GX: Presumably starting ability scores will be lower? Otherwise everyone will have 20s pretty quick.
Mearls: DM picks - do you start as Conan (strong, fast, tough) or have option to grow into him?
GX: But if you start as Conan the strong fast and tough, won't you end up as Conan the strong fast tough smart wise and charismatic?
Mearls: if that's what you want - or Conan with some spells, or Conan chosen of the gods, or Conan the two-weapon fighting specialist, etc
 

That would be good. I would love a basic, 3d6x6 game to be viable, and this might help.
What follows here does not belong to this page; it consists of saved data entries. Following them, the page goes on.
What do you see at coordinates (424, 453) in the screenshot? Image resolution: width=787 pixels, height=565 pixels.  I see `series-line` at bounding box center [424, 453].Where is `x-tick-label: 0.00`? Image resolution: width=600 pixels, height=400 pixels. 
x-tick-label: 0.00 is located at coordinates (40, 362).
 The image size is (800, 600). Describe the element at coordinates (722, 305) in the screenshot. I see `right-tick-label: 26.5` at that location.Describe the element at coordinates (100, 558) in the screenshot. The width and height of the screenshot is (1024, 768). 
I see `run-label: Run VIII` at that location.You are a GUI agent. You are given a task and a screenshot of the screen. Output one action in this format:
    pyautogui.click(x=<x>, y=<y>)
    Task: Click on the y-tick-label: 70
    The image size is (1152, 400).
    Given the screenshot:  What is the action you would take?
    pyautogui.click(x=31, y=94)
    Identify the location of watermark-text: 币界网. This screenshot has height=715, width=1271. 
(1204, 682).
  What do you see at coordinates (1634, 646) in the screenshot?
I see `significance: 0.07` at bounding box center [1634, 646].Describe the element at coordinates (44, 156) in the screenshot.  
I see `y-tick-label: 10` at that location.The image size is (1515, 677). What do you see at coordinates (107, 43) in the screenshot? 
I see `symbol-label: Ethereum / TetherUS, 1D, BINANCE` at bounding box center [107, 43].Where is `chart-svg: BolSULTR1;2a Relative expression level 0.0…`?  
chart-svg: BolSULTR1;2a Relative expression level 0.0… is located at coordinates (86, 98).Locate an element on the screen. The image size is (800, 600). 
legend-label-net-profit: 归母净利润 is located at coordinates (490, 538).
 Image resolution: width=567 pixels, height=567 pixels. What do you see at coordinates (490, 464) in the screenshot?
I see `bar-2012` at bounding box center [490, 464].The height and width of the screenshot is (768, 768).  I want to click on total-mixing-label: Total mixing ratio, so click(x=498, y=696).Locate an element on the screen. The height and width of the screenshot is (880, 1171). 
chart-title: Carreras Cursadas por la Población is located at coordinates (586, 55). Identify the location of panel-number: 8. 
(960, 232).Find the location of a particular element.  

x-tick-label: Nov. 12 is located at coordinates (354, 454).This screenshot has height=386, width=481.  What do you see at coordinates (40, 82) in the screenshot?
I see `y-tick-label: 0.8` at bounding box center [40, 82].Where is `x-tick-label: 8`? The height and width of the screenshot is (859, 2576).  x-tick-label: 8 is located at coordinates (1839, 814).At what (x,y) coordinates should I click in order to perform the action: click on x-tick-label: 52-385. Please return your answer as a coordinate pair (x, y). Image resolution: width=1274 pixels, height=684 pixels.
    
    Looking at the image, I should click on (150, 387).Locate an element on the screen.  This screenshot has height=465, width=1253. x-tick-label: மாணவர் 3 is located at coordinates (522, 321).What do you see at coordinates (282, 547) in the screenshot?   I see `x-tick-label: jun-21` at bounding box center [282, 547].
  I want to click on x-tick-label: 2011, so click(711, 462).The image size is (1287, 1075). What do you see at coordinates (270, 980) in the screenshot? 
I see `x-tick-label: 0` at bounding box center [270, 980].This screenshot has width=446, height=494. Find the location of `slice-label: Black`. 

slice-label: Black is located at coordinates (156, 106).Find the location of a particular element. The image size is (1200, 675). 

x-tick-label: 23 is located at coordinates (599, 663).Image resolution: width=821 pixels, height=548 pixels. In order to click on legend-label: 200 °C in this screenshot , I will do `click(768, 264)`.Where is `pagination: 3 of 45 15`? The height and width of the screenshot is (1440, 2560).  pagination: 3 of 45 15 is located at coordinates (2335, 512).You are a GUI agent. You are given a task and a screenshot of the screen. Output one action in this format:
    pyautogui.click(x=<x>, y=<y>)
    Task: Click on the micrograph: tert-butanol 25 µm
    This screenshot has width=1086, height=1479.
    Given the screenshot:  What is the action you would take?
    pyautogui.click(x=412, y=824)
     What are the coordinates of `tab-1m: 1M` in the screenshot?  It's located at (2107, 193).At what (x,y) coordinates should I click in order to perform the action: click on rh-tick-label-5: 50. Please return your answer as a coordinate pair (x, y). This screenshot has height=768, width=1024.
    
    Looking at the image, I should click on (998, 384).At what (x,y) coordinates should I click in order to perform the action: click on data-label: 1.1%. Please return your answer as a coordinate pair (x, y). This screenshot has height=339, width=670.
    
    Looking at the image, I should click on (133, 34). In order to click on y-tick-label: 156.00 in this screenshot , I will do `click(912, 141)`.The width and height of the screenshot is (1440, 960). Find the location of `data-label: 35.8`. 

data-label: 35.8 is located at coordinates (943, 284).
Though I'm fine with a 4d6 default.

In the 3E point system, 4d6 drop lowest is roughly equivalent to a 25-point character, but my experience was that most groups that used point buy favored a higher point total, typically around 32. As a result, point buy led to more powerful characters. Rapid stat advancement would be an effective way to reconcile this.
 

In the 3E point system, 4d6 drop lowest is roughly equivalent to a 25-point character, but my experience was that most groups that used point buy favored a higher point total, typically around 32. As a result, point buy led to more powerful characters. Rapid stat advancement would be an effective way to reconcile this.

If there weren't caps tho, I would bet that groups would just bump them even more... IMXP 3e characters had plenty of stuff, but many groups played "high-powered" (sic) campaigns with even more stuff and bigger starting stats. But the caps at 20 would make that tendency of boosting just for the sake of boosting soon look silly, so welcome caps!
 

Balancing feats towards a goal of a +1 equivalence balance, and giving classes different rates of feat improvment in NO WAY goes together. Lets say the fighter gets 10 feats, while the wizard gets 3. That's an equivalent +10 to ability scores , while the wizard would get +3. I'm aware that there are other feats that will do different things rather than a +1 bonus, but all feats seem to be balanced and roughly equivalent to this bonus. How in HELL are they going to make this balance towards all the different classes.
That looks OK to me. Every one knows that Conan has straight 18s, where as wizards are generally wak and feeble unless they been keeping up with their demonic sacrifices!

As someone else pointed out upthread, it also helps fighters with their saves.
 

As someone else pointed out upthread, it also helps fighters with their saves.

They still fail their good ones 70% of the time against a 20th level caster. That's even worse than in 3e, where at least a Fort save had a moderately decent chance of success. I certainly don't see it appealing to AD&D fans.